Menekşe Toprak
Dönemsel bir filmin ya da romanın konusu eğer geçtiğimiz yüzyılın ilk yarısını kapsıyor ve Avrupa’da geçiyorsa, az çok bu tarihin bilgisine sahip biri olarak anlatılan hikâyenin normal seyri dışında bir vukuatın olacağını, hikâyenin sekteye uğrayacağını beklersiniz için için. Hikâyesi anlatılan kişilerden en az biri Yahudi’yse, o zaman vuku bulacak o şeyin bir felaket olduğunu çünkü Almanya’da Hitler’in iktidara geldiğini, Yahudilere yönelik soykırım planının Nazi Almanya’sının işgal ettiği diğer bütün Avrupa ülkelerinde, o ülkelerin işbirlikçileriyle birlikte bir bir hayata geçirildiğini, geçmiş yüzyılın en büyük kollektif suçun işlendiğini de bilirsiniz. Tabii, felaketin gelişini görmüşseniz kurtuluşu da görürsünüz. Böylece hikâyesine tanıklık ettiğiniz kahramana, tıpkı Schindler’in Listesi filmindeki Yahudi işçilere, tıpkı Piyanist’teki piyaniste, tıpkı Hayat Güzeldir’de oğlunu kötülükten tozpembe yalanlarla korumaya çalışan garson Guido’ya, tıpkı Kurtlar Arasında Çıplak romanında Buchenwald toplama kampına bir bavulla sokulmuş küçük çocuğa dilediğiniz gibi, adeta yumruğumuzu sıkarak “Dayan, ölme, kurtuluşa az kaldı!” dersiniz kalbinizin bir köşesinde. Çünkü bilirsiniz ki 1945 baharı gelecek mutlaka, Hitler’in yenilgisiyle sonuçlanan İkinci Dünya Savaşı bitecek, insanlık deliliğinden delik deşik edilmiş şehirlere uyanacak.
Ailesinin trajedisine Türkçede ilk kez Acı Otlar[1] adlı otobiyografik romanıyla tanıklık edebildiğimiz Hollandalı yazar Marga Minco Holokost ölüm çarkından saklanarak, kimlik değiştirerek, saçlarını sarıya boyayarak kurtulmuş olanlardan. Ama o ne diğer bütün aile fertlerini ortadan kaldıran soykırımı ne de kendi kurtuluşunu büyük harflerle anlatmayı tercih edenlerden. Tersine, olup bitenleri neredeyse nesnel bir gözle kaydediyor Minco. Hem Acı Otlar’da hem de sonraki metinlerinde felaketin gelişini ve felaketten sağ çıkanların hikâyelerini son derece girift, yalın, dolaysız ve ama yine de şiirsel bir üslupla anlatırken, sıfatları ve duyguları geriye itip eylemin kendisiyle yetiniyor.

Veri alıntıları:

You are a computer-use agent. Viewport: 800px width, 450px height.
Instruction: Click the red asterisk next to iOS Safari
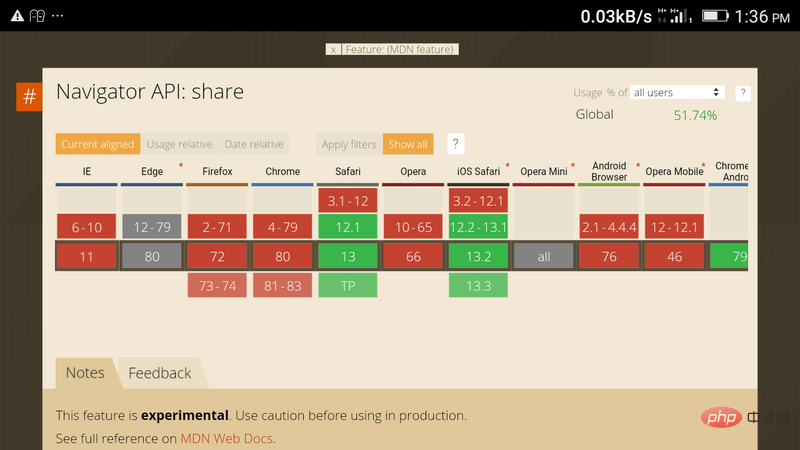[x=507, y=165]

...

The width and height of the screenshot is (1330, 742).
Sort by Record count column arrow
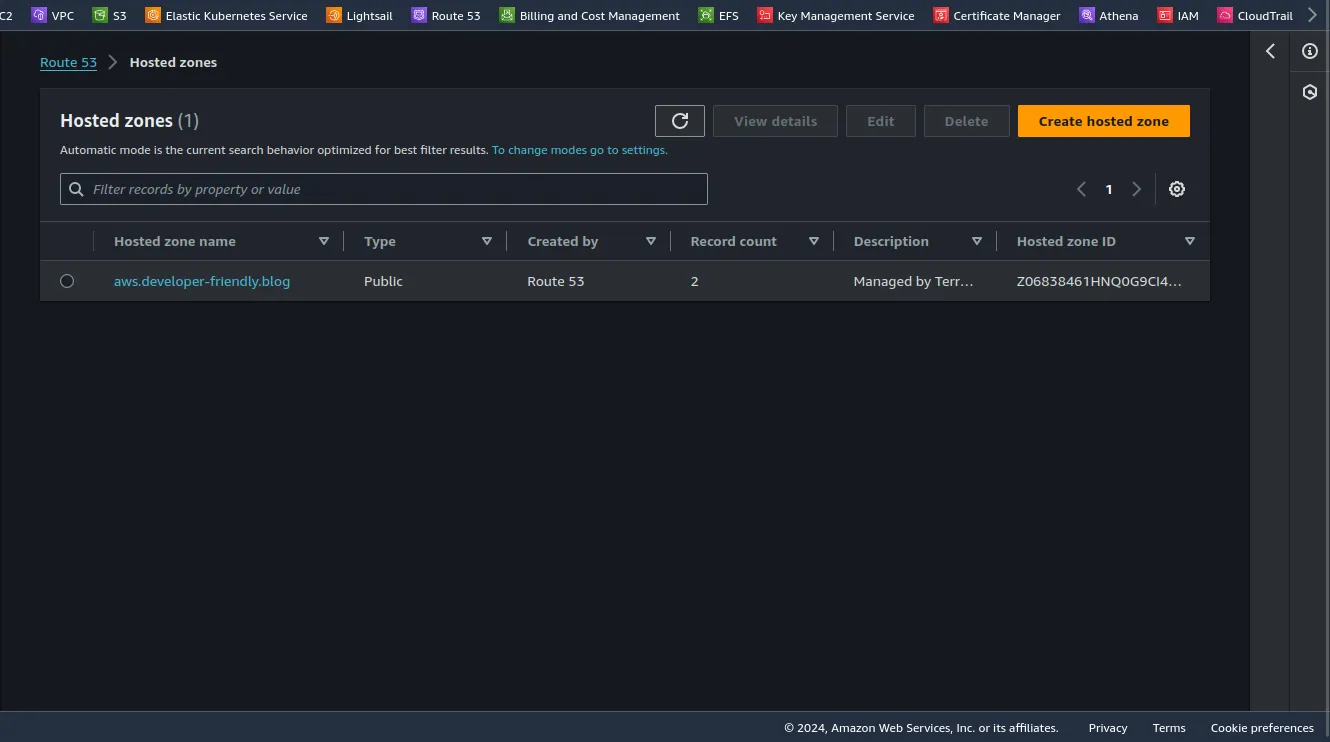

Verilen görev A: Verilen metne göre Marga Minco'nun ailesinin trajedisini anlatan ve Türkçede ilk kez okunabilen otobiyografik romanının adı nedir?
Verilen görev B: Kayıtlarda "The width and" ifadesini içeren satırdan başlayıp "Sort by Record count column arrow" ifadesini içeren satıra kadar uzanan satırları, iki uçtaki satırlar da dahil olmak üzere, hiç değiştirmeden yazın.
Metin ile kayıtlar birbiriyle ilgili değildir.

Yazılı çözüm A: Acı Otlar

Yazılı çözüm B:
The width and height of the screenshot is (1330, 742).
Sort by Record count column arrow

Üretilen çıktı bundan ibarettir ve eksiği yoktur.